Eighty years later, after failing to stabilize Iraq, the U.S. government has come face to face with the high costs of the new "forward-leaning" foreign policy of the Bush doctrine. Comparisons with other military interventions suggest that Bush will continue to pursue a largely unvarying policy in Iraq, deploying all the troops and resources at his disposal in an attempt to correct the mistakes that have been made. The result, as the president himself has recognized, will be to push the difficult decisions about the future of U.S. involvement in Iraq onto his successor.
History, however, has two final disturbing lessons for the next president. The governing elite nurtured by the British to take their place -- the Iraqi royal family and their associates brought to the country in 1921 -- proved unfit for the purpose and were swept aside by a military coup in 1941. The British army was forced to reinvade and restore them to power. Yet even this second invasion was not enough. The violent instability that engulfed Iraq and resulted in the rise of Saddam Hussein was triggered by the murder of the royal family by Iraqi army officers in July 1958. The crime was committed in the name of Arab nationalism, as a strike against British interference in a sovereign Arab nation.

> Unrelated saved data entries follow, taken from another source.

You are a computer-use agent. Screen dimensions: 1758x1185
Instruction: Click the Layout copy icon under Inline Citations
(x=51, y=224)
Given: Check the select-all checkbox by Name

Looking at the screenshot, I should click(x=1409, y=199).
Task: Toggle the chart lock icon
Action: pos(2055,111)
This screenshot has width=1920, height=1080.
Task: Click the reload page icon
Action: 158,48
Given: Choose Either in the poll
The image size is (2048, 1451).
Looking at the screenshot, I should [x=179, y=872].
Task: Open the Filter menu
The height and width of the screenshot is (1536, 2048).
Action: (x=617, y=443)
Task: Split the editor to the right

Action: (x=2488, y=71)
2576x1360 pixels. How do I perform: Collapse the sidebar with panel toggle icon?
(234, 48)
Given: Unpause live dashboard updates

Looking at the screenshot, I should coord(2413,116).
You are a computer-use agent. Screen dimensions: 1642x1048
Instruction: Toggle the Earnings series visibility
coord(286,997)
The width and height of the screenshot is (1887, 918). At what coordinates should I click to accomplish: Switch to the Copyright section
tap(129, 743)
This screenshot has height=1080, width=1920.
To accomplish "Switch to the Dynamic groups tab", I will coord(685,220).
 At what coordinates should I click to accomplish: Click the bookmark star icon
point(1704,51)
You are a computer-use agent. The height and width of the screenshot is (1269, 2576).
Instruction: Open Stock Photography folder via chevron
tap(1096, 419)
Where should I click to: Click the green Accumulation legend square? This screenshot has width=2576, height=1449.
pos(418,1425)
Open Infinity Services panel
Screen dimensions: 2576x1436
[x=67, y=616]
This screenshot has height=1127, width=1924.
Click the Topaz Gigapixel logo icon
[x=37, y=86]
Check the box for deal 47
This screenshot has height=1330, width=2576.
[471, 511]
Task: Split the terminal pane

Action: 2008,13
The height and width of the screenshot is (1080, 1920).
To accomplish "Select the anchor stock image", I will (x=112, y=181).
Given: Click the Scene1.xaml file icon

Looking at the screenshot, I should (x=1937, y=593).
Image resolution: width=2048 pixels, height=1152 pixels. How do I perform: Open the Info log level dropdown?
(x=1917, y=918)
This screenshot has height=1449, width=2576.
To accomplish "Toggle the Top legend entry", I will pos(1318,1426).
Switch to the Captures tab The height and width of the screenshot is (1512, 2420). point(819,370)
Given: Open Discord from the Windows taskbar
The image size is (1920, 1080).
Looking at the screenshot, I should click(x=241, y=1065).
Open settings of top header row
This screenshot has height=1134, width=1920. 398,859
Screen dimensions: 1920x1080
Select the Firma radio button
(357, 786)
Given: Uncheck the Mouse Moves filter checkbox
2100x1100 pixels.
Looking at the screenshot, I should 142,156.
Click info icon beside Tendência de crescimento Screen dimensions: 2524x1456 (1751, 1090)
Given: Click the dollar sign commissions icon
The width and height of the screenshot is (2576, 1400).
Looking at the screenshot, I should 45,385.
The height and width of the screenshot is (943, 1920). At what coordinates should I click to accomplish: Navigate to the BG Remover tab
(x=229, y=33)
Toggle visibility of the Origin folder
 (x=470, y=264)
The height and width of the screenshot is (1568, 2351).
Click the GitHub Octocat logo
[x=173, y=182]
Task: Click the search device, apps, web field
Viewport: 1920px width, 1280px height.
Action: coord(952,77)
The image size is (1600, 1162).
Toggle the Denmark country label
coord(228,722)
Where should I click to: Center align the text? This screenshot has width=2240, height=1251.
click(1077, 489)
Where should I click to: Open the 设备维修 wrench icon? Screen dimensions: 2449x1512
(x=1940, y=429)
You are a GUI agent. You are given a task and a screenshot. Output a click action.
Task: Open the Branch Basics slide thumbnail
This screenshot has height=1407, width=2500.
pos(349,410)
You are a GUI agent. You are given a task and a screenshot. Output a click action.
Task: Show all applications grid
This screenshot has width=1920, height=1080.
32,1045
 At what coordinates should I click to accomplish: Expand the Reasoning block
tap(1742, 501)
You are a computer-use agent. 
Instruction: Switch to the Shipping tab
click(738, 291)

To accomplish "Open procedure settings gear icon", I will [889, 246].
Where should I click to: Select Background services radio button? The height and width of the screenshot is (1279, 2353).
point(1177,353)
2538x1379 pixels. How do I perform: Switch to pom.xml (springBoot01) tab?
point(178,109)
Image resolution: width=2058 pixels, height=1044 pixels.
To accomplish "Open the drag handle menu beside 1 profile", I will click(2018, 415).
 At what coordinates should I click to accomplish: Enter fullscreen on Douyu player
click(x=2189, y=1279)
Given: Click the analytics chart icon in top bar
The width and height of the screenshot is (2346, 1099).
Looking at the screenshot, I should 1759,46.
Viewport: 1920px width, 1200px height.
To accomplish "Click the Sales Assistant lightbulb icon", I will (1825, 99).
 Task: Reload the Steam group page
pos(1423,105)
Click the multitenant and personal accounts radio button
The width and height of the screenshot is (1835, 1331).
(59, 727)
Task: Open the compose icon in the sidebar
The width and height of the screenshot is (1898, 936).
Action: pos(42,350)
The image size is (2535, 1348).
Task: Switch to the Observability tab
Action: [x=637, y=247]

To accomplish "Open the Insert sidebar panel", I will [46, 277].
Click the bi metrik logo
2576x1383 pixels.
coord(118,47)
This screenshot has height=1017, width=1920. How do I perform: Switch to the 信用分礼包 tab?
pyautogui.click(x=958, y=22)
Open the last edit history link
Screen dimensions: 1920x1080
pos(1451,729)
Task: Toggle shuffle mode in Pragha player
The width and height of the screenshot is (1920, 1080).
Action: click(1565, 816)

Here is what Britain's history of failure at building a democratic state in Iraq in the 1920s and '30s tells George W. Bush and his successors: If, like Gen. Maude, they fail to deliver on the promises of a better future for the Iraqi people, then Iraq will continue as a font of violent instability long after those who made the promises have been buried.
Toby Dodge, author of "Inventing Iraq: The Failure of Nation Building and a History Denied" (Columbia Univ. Press), is associate professor of international politics at the University of London and a senior fellow at the International Institute for Strategic Studies.